THE TASK
Write out word for word everything from "In this short" down to "diagnosis and treatment?" in the passage about Shane's diagnosis.

===== PASSAGE

In this short video Shane shares his story with us and tells us 'the sun will always shine tomorrow'
My name's Shane and I'm from Leeds, the best city in the world. Unfortunately, I was diagnosed with Adenoid Cystic Carcinoma of the Lacrimal Gland two years ago.
Can you describe your diagnosis and treatment?
It started with headaches, during the summer, a couple of years ago. I was treated for migraines initially, but it turned out to be Adenoid Cystic Carcinoma of the Lacrimal Gland and everything moved really fast after I was diagnosed. Terrifying, is probably the best way I can put it, right at the beginning. But now, if I could look back and talk to myself when I was first diagnosed, I'd say, deep breaths, relax, nothing's going to happen overnight. You've got a lot more time to process stuff. I'm a worrier and I think about things all the time anyway. I was researching everything, looking online, reading outdated information and scared myself to death. So I think, yeah, I wish I could go back in time because I wasted the last two years worrying far too much.

==========
===== MATERIAL PROVIDED

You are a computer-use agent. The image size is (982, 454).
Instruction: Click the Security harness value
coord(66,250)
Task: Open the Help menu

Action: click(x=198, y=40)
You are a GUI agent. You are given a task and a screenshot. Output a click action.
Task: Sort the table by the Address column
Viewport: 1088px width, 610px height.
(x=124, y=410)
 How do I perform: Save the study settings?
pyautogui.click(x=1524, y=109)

==========
===== MATERIAL PROVIDED

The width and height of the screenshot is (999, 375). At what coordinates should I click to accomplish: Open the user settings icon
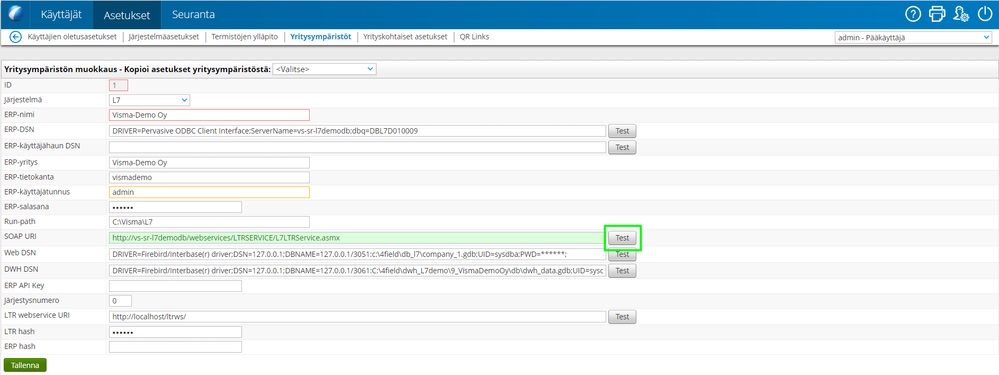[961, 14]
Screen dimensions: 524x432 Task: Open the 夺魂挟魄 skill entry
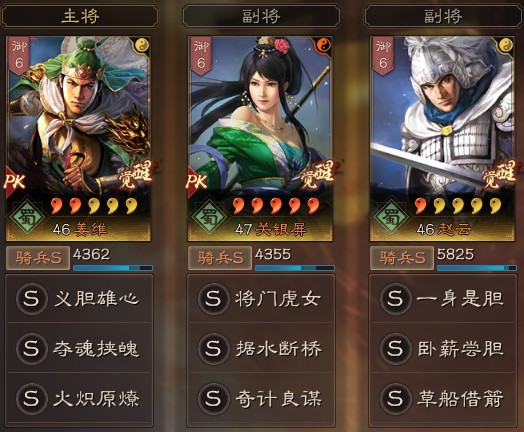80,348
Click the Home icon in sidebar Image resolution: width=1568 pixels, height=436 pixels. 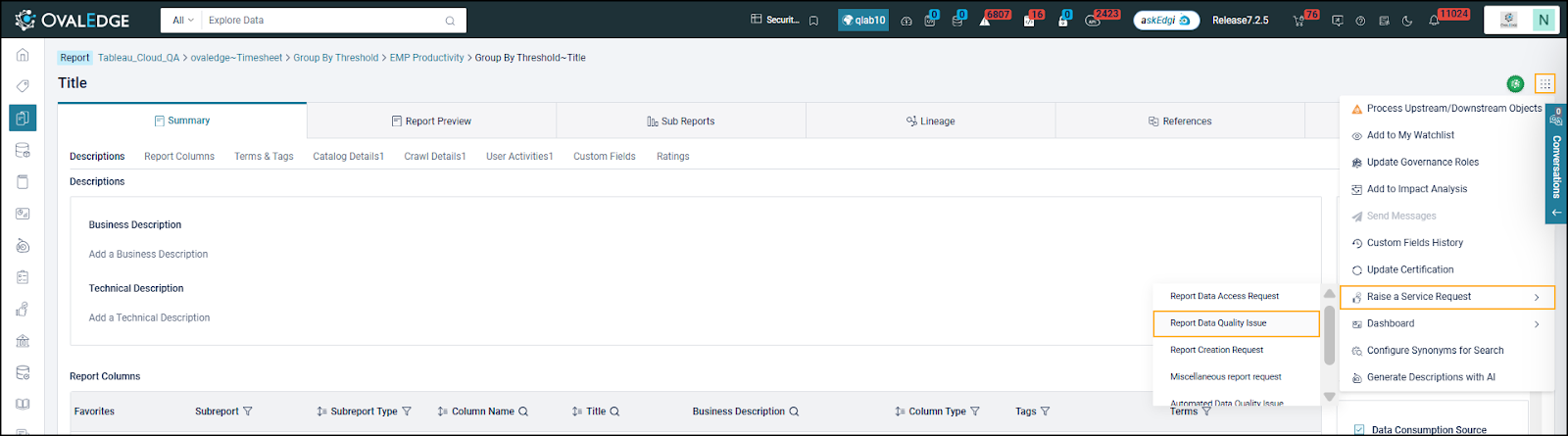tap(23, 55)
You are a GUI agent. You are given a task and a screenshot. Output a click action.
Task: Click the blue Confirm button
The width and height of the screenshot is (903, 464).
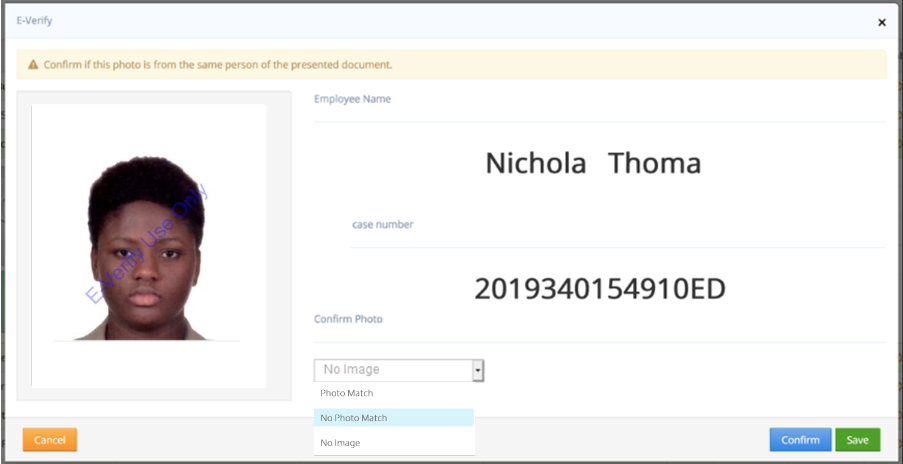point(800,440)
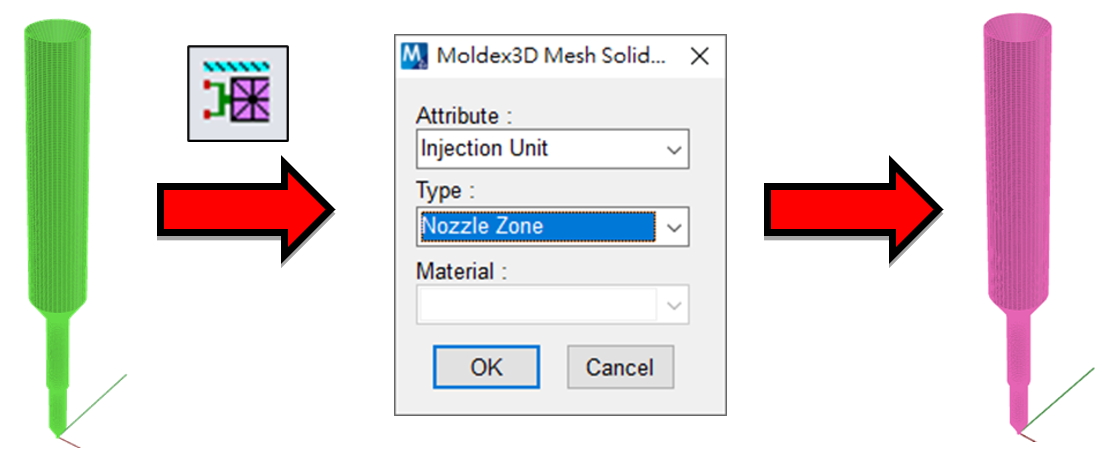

==========
===== MATERIAL PROVIDED

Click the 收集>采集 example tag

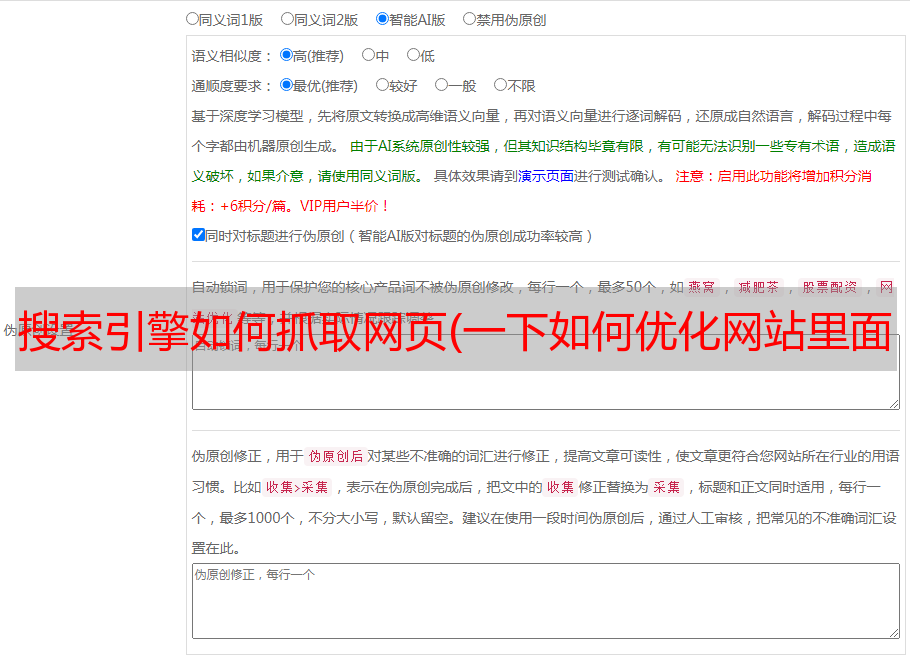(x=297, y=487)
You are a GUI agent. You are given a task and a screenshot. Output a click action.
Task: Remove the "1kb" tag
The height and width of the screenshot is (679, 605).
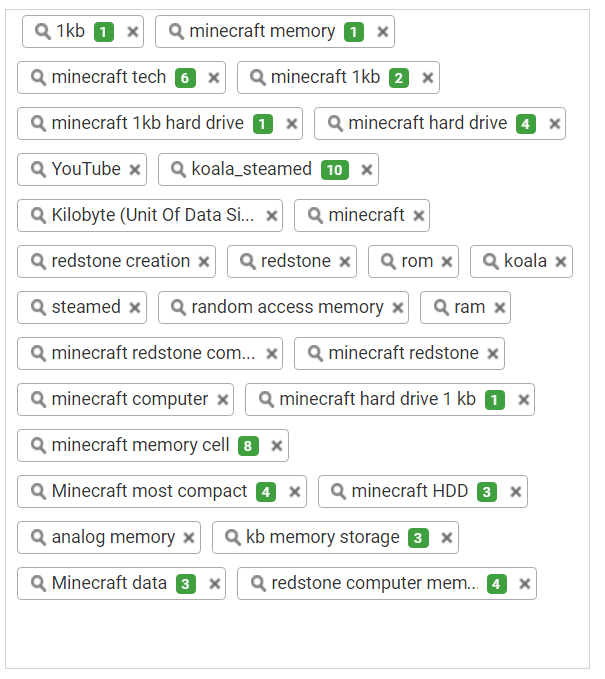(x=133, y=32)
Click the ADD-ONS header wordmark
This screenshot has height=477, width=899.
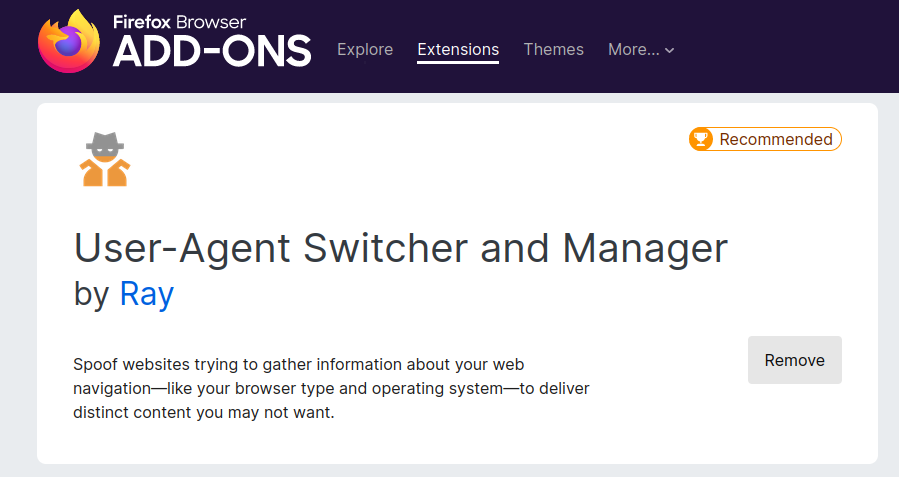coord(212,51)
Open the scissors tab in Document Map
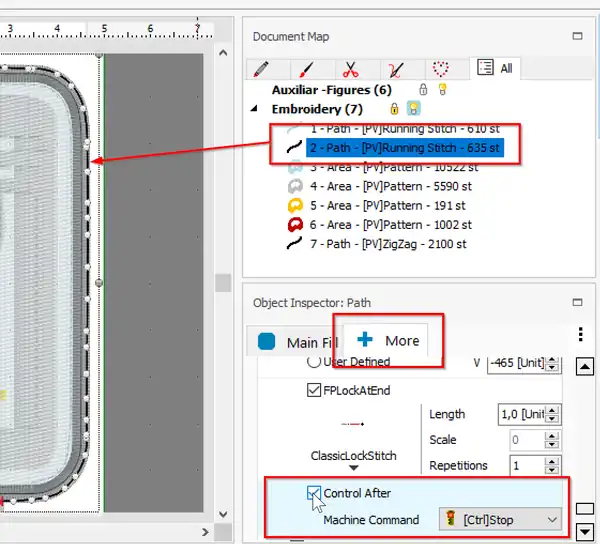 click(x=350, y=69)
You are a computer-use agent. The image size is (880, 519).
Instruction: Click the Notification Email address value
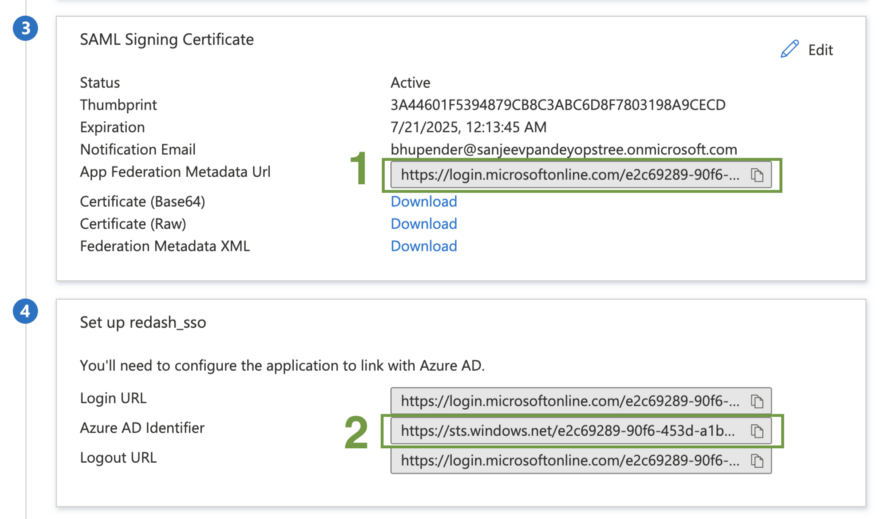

==========

TASK ANSWER
In this short video Shane shares his story with us and tells us 'the sun will always shine tomorrow'
My name's Shane and I'm from Leeds, the best city in the world. Unfortunately, I was diagnosed with Adenoid Cystic Carcinoma of the Lacrimal Gland two years ago.
Can you describe your diagnosis and treatment?